Exercise materials:

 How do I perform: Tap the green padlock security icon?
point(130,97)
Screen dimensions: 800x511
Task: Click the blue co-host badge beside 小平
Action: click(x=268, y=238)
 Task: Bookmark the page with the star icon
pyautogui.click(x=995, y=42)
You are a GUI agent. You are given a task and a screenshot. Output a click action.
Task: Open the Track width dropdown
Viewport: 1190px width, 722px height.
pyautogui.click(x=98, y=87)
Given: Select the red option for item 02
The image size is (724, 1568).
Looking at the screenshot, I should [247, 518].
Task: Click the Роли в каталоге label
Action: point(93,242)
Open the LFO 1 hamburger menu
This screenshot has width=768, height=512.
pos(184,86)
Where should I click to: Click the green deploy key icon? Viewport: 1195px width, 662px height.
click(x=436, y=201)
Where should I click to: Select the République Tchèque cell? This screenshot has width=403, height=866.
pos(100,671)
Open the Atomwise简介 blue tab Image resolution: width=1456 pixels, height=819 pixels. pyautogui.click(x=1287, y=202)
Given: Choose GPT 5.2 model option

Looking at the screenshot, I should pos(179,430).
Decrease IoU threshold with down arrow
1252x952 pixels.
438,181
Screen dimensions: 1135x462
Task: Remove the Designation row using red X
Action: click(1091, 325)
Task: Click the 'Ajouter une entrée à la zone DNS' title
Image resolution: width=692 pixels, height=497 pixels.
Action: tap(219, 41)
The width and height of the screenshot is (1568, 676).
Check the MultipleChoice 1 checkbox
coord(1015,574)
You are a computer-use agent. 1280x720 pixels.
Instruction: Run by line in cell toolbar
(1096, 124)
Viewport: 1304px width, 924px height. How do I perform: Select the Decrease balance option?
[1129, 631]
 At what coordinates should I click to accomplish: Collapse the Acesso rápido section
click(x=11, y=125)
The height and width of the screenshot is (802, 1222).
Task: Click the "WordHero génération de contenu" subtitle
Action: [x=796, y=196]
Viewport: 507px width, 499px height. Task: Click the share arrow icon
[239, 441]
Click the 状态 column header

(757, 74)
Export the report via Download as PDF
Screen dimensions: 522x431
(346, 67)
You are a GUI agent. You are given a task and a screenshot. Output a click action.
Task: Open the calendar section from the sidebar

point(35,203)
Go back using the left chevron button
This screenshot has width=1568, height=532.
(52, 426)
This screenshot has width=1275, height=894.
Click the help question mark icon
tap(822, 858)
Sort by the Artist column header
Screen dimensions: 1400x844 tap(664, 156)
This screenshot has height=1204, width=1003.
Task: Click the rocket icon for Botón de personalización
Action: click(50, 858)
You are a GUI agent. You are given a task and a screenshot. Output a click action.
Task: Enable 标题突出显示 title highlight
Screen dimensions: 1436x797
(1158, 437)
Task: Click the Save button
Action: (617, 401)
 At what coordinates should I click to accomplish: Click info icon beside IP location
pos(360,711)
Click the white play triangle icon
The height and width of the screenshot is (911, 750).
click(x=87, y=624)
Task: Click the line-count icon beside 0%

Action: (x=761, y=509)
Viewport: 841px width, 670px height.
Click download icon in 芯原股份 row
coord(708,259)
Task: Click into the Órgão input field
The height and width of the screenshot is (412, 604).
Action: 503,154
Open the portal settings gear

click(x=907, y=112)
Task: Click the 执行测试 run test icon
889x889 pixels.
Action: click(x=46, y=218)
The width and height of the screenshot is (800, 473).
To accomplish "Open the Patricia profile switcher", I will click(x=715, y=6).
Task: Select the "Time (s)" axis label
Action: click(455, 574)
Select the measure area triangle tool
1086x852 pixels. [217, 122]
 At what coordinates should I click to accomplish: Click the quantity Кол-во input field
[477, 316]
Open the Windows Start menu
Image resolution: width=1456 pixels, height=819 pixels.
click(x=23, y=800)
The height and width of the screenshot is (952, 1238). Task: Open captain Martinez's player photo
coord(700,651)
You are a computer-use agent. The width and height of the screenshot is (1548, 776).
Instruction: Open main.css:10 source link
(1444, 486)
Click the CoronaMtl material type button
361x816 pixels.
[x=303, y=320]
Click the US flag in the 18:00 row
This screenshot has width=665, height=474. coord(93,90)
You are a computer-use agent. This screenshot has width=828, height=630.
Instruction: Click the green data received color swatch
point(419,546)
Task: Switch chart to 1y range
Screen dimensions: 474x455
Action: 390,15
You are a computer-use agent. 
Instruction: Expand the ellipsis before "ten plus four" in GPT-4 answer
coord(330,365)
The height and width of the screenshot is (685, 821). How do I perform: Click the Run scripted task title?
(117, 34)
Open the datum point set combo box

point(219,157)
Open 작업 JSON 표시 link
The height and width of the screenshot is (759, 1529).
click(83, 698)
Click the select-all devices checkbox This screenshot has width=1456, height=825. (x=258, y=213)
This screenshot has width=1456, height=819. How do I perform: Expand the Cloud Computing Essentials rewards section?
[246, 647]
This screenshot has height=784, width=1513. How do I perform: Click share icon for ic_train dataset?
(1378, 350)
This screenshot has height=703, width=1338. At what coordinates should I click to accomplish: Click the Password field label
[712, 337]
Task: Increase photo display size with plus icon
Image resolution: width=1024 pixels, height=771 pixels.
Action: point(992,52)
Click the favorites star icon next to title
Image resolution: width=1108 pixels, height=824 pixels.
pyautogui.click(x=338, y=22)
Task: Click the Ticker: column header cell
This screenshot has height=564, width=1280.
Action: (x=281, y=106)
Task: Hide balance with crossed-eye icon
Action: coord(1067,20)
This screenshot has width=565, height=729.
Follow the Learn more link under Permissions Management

Aim of the task: Reproduce all of the data above, substituting "Display area" for every occurrence of "Viewport" and leaving everything else unchanged.

Result:
 How do I perform: Tap the green padlock security icon?
point(130,97)
Screen dimensions: 800x511
Task: Click the blue co-host badge beside 小平
Action: click(x=268, y=238)
 Task: Bookmark the page with the star icon
pyautogui.click(x=995, y=42)
You are a GUI agent. You are given a task and a screenshot. Output a click action.
Task: Open the Track width dropdown
Display area: 1190px width, 722px height.
pyautogui.click(x=98, y=87)
Given: Select the red option for item 02
The image size is (724, 1568).
Looking at the screenshot, I should [247, 518].
Task: Click the Роли в каталоге label
Action: point(93,242)
Open the LFO 1 hamburger menu
This screenshot has width=768, height=512.
pos(184,86)
Where should I click to: Click the green deploy key icon? Display area: 1195px width, 662px height.
click(x=436, y=201)
Where should I click to: Select the République Tchèque cell? This screenshot has width=403, height=866.
pos(100,671)
Open the Atomwise简介 blue tab Image resolution: width=1456 pixels, height=819 pixels. pyautogui.click(x=1287, y=202)
Given: Choose GPT 5.2 model option

Looking at the screenshot, I should pos(179,430).
Decrease IoU threshold with down arrow
1252x952 pixels.
438,181
Screen dimensions: 1135x462
Task: Remove the Designation row using red X
Action: click(1091, 325)
Task: Click the 'Ajouter une entrée à la zone DNS' title
Image resolution: width=692 pixels, height=497 pixels.
Action: tap(219, 41)
The width and height of the screenshot is (1568, 676).
Check the MultipleChoice 1 checkbox
coord(1015,574)
You are a computer-use agent. 1280x720 pixels.
Instruction: Run by line in cell toolbar
(1096, 124)
Display area: 1304px width, 924px height. How do I perform: Select the Decrease balance option?
[1129, 631]
 At what coordinates should I click to accomplish: Collapse the Acesso rápido section
click(x=11, y=125)
The height and width of the screenshot is (802, 1222).
Task: Click the "WordHero génération de contenu" subtitle
Action: [x=796, y=196]
Display area: 507px width, 499px height. Task: Click the share arrow icon
[239, 441]
Click the 状态 column header

(757, 74)
Export the report via Download as PDF
Screen dimensions: 522x431
(346, 67)
You are a GUI agent. You are given a task and a screenshot. Output a click action.
Task: Open the calendar section from the sidebar

point(35,203)
Go back using the left chevron button
This screenshot has width=1568, height=532.
(52, 426)
This screenshot has width=1275, height=894.
Click the help question mark icon
tap(822, 858)
Sort by the Artist column header
Screen dimensions: 1400x844 tap(664, 156)
This screenshot has height=1204, width=1003.
Task: Click the rocket icon for Botón de personalización
Action: click(50, 858)
You are a GUI agent. You are given a task and a screenshot. Output a click action.
Task: Enable 标题突出显示 title highlight
Screen dimensions: 1436x797
(1158, 437)
Task: Click the Save button
Action: (617, 401)
 At what coordinates should I click to accomplish: Click info icon beside IP location
pos(360,711)
Click the white play triangle icon
The height and width of the screenshot is (911, 750).
click(x=87, y=624)
Task: Click the line-count icon beside 0%

Action: (x=761, y=509)
Display area: 841px width, 670px height.
Click download icon in 芯原股份 row
coord(708,259)
Task: Click into the Órgão input field
The height and width of the screenshot is (412, 604).
Action: 503,154
Open the portal settings gear

click(x=907, y=112)
Task: Click the 执行测试 run test icon
889x889 pixels.
Action: click(x=46, y=218)
The width and height of the screenshot is (800, 473).
To accomplish "Open the Patricia profile switcher", I will click(x=715, y=6).
Task: Select the "Time (s)" axis label
Action: click(455, 574)
Select the measure area triangle tool
1086x852 pixels. [217, 122]
 At what coordinates should I click to accomplish: Click the quantity Кол-во input field
[477, 316]
Open the Windows Start menu
Image resolution: width=1456 pixels, height=819 pixels.
click(x=23, y=800)
The height and width of the screenshot is (952, 1238). Task: Open captain Martinez's player photo
coord(700,651)
You are a computer-use agent. The width and height of the screenshot is (1548, 776).
Instruction: Open main.css:10 source link
(1444, 486)
Click the CoronaMtl material type button
361x816 pixels.
[x=303, y=320]
Click the US flag in the 18:00 row
This screenshot has width=665, height=474. coord(93,90)
You are a computer-use agent. This screenshot has width=828, height=630.
Instruction: Click the green data received color swatch
point(419,546)
Task: Switch chart to 1y range
Screen dimensions: 474x455
Action: 390,15
You are a computer-use agent. 
Instruction: Expand the ellipsis before "ten plus four" in GPT-4 answer
coord(330,365)
The height and width of the screenshot is (685, 821). How do I perform: Click the Run scripted task title?
(117, 34)
Open the datum point set combo box

point(219,157)
Open 작업 JSON 표시 link
The height and width of the screenshot is (759, 1529).
click(83, 698)
Click the select-all devices checkbox This screenshot has width=1456, height=825. (x=258, y=213)
This screenshot has width=1456, height=819. How do I perform: Expand the Cloud Computing Essentials rewards section?
[246, 647]
This screenshot has height=784, width=1513. How do I perform: Click share icon for ic_train dataset?
(1378, 350)
This screenshot has height=703, width=1338. At what coordinates should I click to accomplish: Click the Password field label
[712, 337]
Task: Increase photo display size with plus icon
Image resolution: width=1024 pixels, height=771 pixels.
Action: point(992,52)
Click the favorites star icon next to title
Image resolution: width=1108 pixels, height=824 pixels.
pyautogui.click(x=338, y=22)
Task: Click the Ticker: column header cell
This screenshot has height=564, width=1280.
Action: (x=281, y=106)
Task: Hide balance with crossed-eye icon
Action: coord(1067,20)
This screenshot has width=565, height=729.
Follow the Learn more link under Permissions Management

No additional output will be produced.